Shares in Russia-focused miner Amur Minerals (LSE: AMC) and mobile payment specialist Bango (LSE: BGO) both rose by around 10% this morning, following positive news updates.
The gains are welcome news for shareholders, but do today’s updates make either firm a buy?
Amur Minerals
Amur said today that it has now received £3m cash from a July 2013 equity swap agreement with Lanstead Capital, in addition to the £5m received in the original placing. This takes the total cash received from this deal to £8m, which is 60% more than the firm originally expected.
The reason this deal has been so profitable is that Amur’s share price has rocketed higher in 2015. The stock is up 45% this year, despite recent falls.

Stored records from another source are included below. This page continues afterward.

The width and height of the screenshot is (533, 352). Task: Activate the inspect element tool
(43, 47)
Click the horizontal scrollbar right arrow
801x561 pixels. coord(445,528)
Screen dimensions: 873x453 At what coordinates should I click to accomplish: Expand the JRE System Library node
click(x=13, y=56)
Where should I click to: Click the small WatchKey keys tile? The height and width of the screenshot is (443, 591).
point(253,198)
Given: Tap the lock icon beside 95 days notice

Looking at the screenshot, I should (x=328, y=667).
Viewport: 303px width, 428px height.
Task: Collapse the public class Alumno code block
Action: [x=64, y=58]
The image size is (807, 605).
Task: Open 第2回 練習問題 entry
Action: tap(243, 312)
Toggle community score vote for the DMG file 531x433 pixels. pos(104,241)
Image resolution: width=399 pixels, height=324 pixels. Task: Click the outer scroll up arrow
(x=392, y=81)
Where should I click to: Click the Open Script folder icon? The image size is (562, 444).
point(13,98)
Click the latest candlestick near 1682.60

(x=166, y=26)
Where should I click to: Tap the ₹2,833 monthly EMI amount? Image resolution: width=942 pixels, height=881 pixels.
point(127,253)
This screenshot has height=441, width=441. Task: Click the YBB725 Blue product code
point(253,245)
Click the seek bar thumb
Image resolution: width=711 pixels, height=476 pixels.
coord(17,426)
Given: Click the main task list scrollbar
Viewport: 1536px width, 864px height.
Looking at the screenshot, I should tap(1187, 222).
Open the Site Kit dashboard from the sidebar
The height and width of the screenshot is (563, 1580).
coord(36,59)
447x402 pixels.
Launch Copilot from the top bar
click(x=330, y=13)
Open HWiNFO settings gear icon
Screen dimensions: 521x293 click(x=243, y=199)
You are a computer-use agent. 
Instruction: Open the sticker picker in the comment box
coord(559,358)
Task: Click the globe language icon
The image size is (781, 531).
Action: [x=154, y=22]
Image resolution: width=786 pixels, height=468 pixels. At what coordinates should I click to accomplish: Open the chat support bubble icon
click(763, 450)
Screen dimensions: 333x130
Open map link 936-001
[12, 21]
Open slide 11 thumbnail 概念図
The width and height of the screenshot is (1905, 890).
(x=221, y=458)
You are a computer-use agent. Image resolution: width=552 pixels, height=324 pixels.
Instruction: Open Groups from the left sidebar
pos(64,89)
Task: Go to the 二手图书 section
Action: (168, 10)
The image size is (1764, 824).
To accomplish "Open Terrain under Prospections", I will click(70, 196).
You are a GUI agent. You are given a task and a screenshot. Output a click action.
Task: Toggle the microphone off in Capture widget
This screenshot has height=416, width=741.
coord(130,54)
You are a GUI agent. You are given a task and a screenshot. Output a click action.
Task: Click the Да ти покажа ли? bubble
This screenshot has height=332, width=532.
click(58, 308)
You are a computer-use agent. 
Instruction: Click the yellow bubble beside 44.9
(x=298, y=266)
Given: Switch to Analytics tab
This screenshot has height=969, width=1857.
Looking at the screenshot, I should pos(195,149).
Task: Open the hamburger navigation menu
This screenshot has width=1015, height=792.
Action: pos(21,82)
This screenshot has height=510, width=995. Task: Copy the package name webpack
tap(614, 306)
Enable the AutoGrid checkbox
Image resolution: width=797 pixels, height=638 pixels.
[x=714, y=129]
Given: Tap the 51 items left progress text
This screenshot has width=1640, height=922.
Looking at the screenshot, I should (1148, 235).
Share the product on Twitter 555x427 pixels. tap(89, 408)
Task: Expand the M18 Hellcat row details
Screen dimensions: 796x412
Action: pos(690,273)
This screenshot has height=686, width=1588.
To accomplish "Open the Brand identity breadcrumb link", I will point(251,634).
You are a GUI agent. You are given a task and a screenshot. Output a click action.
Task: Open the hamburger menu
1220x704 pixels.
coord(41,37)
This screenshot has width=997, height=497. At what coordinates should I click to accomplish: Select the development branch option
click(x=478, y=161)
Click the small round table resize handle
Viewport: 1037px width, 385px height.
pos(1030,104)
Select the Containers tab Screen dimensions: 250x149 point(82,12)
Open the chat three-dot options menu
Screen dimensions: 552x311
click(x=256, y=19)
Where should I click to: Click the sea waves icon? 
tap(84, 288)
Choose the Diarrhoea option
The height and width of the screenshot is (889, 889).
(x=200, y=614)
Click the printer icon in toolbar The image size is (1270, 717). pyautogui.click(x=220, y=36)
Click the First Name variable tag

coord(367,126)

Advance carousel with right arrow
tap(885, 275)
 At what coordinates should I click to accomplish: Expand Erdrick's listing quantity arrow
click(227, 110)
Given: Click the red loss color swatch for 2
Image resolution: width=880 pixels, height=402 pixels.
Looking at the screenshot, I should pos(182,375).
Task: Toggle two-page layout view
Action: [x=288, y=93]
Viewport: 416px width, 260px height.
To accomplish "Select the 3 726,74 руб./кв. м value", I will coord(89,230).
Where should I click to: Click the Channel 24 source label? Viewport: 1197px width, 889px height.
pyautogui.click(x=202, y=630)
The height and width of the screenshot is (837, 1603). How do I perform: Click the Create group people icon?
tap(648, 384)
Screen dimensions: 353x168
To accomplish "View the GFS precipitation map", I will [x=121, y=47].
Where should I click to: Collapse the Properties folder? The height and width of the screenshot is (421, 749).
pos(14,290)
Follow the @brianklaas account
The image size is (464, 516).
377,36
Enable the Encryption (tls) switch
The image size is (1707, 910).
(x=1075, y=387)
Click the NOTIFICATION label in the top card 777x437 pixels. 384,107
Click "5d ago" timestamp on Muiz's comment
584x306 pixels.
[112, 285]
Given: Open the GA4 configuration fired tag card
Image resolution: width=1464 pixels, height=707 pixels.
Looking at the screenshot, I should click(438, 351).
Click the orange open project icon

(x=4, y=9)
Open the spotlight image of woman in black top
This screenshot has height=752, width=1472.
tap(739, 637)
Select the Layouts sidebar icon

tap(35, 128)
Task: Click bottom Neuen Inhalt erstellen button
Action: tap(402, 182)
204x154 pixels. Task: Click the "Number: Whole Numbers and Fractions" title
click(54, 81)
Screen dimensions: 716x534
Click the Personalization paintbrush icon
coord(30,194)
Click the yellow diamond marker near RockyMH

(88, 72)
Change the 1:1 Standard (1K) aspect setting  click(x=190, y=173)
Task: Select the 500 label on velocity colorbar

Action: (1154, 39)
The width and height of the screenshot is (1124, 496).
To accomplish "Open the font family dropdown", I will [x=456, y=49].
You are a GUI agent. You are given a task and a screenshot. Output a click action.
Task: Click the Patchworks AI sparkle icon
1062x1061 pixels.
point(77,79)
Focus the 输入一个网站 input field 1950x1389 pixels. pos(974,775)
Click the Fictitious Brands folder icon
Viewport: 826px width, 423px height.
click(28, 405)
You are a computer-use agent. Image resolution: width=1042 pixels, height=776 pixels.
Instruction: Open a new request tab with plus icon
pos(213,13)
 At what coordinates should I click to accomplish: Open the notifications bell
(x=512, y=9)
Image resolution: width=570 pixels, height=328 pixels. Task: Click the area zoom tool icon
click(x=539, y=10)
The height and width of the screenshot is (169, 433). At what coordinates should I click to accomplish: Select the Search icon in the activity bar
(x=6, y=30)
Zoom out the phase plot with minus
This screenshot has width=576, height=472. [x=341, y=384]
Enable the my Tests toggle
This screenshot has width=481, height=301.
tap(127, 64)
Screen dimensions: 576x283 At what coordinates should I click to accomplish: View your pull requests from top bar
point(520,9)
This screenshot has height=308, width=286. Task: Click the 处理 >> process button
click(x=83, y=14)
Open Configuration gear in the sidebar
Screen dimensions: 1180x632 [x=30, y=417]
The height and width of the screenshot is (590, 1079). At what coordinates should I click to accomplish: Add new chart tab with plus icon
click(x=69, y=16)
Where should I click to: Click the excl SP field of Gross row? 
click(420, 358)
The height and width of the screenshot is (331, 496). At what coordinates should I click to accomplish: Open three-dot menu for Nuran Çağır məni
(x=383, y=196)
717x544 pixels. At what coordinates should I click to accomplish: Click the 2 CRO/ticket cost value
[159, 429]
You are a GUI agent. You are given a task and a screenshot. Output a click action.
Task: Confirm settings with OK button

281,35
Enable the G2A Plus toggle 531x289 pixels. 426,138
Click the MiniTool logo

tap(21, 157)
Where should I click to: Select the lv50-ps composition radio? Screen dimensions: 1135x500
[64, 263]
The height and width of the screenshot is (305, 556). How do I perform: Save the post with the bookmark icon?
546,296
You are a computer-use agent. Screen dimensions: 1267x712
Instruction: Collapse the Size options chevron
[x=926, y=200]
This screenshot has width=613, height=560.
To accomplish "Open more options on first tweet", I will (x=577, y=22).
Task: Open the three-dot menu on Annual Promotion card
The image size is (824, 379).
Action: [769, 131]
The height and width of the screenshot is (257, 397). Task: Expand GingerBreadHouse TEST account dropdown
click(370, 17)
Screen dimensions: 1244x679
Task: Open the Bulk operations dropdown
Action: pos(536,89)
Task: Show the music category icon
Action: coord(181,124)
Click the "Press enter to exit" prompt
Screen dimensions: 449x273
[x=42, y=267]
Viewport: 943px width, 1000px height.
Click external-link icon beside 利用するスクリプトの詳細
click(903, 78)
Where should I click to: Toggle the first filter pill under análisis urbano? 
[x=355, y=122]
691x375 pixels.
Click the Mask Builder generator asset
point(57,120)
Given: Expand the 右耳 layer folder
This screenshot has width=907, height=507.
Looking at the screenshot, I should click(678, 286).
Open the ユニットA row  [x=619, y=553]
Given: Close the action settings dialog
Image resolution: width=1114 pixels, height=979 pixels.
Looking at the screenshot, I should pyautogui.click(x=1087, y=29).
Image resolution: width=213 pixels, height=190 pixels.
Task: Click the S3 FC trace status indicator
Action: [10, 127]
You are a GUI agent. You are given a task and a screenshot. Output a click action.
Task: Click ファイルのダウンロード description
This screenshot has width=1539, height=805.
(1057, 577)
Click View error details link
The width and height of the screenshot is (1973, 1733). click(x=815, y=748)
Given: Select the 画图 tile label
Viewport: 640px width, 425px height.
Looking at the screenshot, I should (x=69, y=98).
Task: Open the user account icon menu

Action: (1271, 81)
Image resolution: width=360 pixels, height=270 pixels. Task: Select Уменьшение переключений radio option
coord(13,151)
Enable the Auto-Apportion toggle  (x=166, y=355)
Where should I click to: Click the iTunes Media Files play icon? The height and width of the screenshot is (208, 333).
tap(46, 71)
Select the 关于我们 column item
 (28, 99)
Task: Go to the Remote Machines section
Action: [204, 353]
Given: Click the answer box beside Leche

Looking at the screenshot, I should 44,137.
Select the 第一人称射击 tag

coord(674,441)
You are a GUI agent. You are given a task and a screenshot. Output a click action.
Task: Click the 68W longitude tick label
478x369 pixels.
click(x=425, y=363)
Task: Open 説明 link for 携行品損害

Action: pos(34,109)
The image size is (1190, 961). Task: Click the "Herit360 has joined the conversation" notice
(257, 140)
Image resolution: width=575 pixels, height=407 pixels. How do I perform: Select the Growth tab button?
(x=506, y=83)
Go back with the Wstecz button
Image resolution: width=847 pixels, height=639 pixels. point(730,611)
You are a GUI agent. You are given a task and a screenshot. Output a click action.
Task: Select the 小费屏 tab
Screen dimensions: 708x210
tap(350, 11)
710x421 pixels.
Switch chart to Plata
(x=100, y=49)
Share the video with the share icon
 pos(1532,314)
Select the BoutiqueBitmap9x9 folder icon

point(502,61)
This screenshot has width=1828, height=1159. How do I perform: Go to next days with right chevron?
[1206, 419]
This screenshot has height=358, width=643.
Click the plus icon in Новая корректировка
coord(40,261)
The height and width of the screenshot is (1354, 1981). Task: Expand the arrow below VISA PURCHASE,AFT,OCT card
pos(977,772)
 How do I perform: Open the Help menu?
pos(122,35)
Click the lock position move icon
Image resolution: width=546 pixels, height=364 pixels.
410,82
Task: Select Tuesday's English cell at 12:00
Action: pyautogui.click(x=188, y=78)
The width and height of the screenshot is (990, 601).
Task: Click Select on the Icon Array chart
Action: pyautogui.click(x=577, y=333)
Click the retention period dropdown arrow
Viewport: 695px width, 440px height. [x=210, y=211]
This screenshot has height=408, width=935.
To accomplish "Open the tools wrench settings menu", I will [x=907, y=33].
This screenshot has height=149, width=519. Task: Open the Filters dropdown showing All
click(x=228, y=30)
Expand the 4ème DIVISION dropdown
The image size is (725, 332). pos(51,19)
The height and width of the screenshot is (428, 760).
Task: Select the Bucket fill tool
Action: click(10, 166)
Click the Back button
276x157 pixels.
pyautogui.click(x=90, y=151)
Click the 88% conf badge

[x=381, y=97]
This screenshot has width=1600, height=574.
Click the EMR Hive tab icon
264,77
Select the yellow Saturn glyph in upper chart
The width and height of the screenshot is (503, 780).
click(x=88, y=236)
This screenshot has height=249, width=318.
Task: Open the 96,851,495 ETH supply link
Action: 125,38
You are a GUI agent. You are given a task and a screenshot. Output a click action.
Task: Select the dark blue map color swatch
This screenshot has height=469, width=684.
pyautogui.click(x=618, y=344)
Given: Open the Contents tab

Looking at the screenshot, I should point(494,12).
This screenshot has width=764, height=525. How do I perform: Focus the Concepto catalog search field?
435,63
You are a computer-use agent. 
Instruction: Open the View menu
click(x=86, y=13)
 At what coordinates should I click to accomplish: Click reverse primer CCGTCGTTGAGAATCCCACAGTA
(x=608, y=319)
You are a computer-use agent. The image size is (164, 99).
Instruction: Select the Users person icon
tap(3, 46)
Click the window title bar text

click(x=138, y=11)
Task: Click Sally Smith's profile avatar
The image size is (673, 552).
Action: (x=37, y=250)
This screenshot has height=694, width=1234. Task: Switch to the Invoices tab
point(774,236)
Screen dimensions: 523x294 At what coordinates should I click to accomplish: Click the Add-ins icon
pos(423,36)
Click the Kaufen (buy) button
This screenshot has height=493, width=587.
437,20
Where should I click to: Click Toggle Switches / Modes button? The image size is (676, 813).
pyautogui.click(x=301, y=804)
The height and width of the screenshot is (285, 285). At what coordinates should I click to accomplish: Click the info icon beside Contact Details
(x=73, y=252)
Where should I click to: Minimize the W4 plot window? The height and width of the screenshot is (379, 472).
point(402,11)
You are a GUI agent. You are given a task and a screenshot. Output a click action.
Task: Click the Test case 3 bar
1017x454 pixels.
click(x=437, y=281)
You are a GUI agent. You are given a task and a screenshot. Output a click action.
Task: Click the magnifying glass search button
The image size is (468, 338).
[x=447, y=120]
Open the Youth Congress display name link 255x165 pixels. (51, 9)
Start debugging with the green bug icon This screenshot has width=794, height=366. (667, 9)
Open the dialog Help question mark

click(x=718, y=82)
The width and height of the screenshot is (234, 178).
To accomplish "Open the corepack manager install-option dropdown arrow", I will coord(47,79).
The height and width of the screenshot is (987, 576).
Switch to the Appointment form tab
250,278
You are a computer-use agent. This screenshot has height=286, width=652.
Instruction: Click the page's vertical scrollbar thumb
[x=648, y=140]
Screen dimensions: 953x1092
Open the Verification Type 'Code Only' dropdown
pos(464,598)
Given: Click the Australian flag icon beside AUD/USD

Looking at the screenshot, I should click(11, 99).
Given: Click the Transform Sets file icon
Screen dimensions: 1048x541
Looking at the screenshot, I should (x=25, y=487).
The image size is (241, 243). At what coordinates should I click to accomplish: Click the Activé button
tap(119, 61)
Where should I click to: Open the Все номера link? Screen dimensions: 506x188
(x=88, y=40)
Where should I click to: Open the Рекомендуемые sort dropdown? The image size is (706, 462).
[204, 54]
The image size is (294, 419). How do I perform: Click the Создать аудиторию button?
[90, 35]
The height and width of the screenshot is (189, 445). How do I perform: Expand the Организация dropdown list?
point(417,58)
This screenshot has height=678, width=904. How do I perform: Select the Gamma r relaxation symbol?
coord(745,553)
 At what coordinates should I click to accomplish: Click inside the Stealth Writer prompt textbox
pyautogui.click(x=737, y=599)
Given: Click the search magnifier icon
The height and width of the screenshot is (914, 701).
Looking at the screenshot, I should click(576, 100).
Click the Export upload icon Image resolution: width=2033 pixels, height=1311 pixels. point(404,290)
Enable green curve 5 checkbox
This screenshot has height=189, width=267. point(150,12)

Amur’s goal in entering into an equity swap agreement with Lanstead in 2013 was to allow it to profit if its shares went up. To achieve this, Amur took a calculated risk and returned £4m of the £5m it raised in the placing to Lanstead.
Since then, Lanstead has been repaying this money to Amur in monthly instalments, one of which remains. These payments aren’t fixed, however. When Amur’s share price is above the agreed benchmark of 9.67p, Lanstead pays more to Amur, to reflect the increased value of its shares.
Similarly, Lanstead pays less when the shares are below 9.67p, as they were in 2014.
Amur received just $450,000 from Lanstead in 2014 and the firm’s cash reserves were down to $1.4m at the end of last year. Amur’s success in gaining a production licence came in the nick of time, but has left the firm quite well funded to begin the pre-production development phase.
Further fundraising will be required at some point, but things are much better than they might have been. Amur shares are a speculative hold, in my view.
Bango
Mobile payment specialist Bango said today that Telekom South African will use the Bango platform to allow Google Play to bill customers directly through their phone bills.
This is known as carrier billing and means that smartphone users wanting to buy apps and digital content like music don’t need to provide payment card details.
Bango says that carrier billing “routinely sees increases in digital content sales of 300 – 400%”. If today’s deal forms the spearhead of a major move into the African market, then it could be good news.
However, I think that Bango shareholders need to keep this deal in perspective. Their firm’s annual sales have fallen from £26.1m in 2009 to just £5.1m in 2014. Annual losses have increased steadily from -£0.7m in 2010 to -£5.15m in 2014.
Although some of these losses have been the result of the investment needed to develop the carrier billing platform, investors need to ask when the firm will break even.
The firm expects annualised transaction volumes to reach £65m by the end of 2015. They haven’t said whether they expect this to be enough to break even. This suggests to me that it won’t be.
Bango raised £6.0m through a placing in October 2014, but burned through £4.2m of cash in 2014.
I suspect more cash may be required, but I’ll reserve judgement until the firm’s interim results are published on 15 September.